Der ehemalige Radprofi Jan Ullrich, hier mit seiner Partnerin Elizabeth Napoles, will einen Neustart wagen. Wie der aussehen soll, ist unklar. | Bild: Angelika Warmuth/dpa

Und beruflich? Lieber Jan Ullrich, die Vorstellung fällt mir schwer, dass Sie in absehbarer Zeit wieder irgendeine Funktion im Radsport übernehmen könnten. Zumal manche Leistung bei der vergangenen Tour de France sogar Experten ratlos zurück ließ und einmal mehr zu einem Doping-Generalverdacht führte.

Das Thema lässt die Szene nicht los – ob zu Recht oder nicht, ganz egal.

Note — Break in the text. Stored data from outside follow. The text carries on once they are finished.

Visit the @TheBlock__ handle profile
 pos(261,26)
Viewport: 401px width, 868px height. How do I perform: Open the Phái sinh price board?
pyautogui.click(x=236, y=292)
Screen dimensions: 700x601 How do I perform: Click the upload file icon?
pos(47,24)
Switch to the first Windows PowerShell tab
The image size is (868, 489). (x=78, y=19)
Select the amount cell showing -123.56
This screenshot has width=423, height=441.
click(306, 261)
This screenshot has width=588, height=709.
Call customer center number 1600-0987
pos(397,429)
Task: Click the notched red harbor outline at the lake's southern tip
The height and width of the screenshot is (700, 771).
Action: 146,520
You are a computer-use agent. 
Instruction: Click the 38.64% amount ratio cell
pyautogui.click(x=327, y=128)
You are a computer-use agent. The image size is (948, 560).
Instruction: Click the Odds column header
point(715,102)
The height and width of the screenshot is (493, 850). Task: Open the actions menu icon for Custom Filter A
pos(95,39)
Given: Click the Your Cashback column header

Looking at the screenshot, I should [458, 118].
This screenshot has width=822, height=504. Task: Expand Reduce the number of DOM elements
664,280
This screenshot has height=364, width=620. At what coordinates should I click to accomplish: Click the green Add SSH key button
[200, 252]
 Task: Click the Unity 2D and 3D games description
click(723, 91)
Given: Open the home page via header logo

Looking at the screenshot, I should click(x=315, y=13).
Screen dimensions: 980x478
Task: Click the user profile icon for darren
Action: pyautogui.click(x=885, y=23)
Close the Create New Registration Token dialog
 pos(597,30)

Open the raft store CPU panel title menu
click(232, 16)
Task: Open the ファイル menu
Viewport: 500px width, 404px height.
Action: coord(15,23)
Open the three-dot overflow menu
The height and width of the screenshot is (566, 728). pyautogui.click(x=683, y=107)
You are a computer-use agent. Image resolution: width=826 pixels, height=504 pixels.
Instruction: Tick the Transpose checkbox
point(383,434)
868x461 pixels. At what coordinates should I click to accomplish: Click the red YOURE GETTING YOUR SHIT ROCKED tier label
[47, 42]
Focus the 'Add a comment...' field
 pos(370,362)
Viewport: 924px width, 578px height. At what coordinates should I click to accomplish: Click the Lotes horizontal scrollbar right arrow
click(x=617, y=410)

Und mancher Protagonist vergangener Doping-Zeiten wirkt reichlich deplatziert im heutigen Tour-Tross. Halten Sie sich fern davon, zumindest die nächsten Jahre. Vielleicht ist einer, der hoch flog und ganz tief fiel, eher der richtige Mann für eine Trainertätigkeit im Nachwuchs. Wäre doch erfüllender, als Hobbyfahrer mit dicken Geldbeuteln über Malle zu lotsen.

Jeder hat eine zweite Chance verdient. Und 50 ist noch kein Alter. Daher feiern Sie schön. Und alles Gute für die Zukunft!